We hang in 27 days. and the gallery wants wintery pieces, too; that's woven pieces! 

Monday, June 2, 2014


I've been consumed with thoughts of our drawing exhibition; we hang in five weeks minus one day.

I stopped looking for figure drawings on the Internet to admire or styles/techniques to emulate; instead I've tried to practice or at least hold implements and press them against paper, but I've had a block like I've never had with weaving or writing. Talk about staring at the blank sheet; I know I procrastinated enough to tire of procrastination, but I now know I've never had a real block before. I have no idea what I want to see, and not even the fun techniques I learned in Ronette's class aren't helping.

In the first instance, I hadn't thought about drawing in my life and I don't know what it means or where it stands, except I enjoy it in class even when I struggle. I have nothing to prove, no style/method, which should mean I've a childlike freedom/permission to just "go for it" but this isn't helping. A somewhat more practical issue is quick gesture drawings still being my favorite, I feel obliged to make more polished/worked work if folks are kind enough to make their way to a gallery, and I haven't figured out how to rework gesture drawings. It sounds so contradictory. Plus, I'm using A2, which is half the size of A1, my favorite, and when it comes to gesture drawing, the movements of my arms and the whole body influence the fluidity of the drawing, so anything on A2 feels contrived.
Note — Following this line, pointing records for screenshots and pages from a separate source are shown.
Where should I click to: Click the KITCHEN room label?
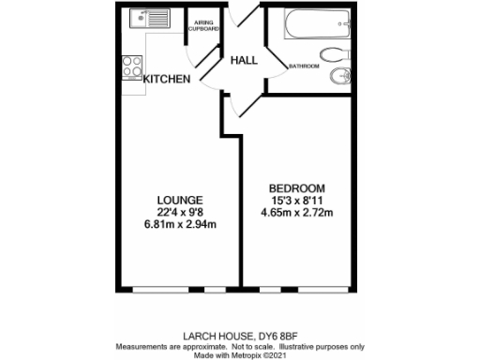pyautogui.click(x=167, y=80)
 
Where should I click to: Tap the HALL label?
pyautogui.click(x=244, y=60)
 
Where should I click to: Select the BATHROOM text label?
pyautogui.click(x=304, y=67)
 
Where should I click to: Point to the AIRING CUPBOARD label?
pyautogui.click(x=200, y=25)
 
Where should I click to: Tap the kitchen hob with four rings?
pyautogui.click(x=131, y=68)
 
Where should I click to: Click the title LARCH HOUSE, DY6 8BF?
pyautogui.click(x=241, y=333)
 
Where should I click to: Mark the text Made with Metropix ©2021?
pyautogui.click(x=241, y=353)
I found a few of my past favorites on the big sheets - know what I mean?
Anyhoo, never short of ideas, I'm going to try something that eliminates intention from the equation. You'll laugh when I show you these.

Sam and Annabelle have lovely and more mature (as drawers and painter) work. I have four each from them to use in the poster/publicity and some are positively swoon-worthy. I'm not competing with them, but I would still like to make some myself that I can be happy with, whatever that means. 

But I made the poster; I struggled with the line under "Go Figure"; "- An Exhibition of Human Figures" sounded like we were going to parade naked, and I couldn't use "Figure Drawing" because the Sam and Annabelle also have paintings, so I was appreciative when Annabelle whipped up the second line.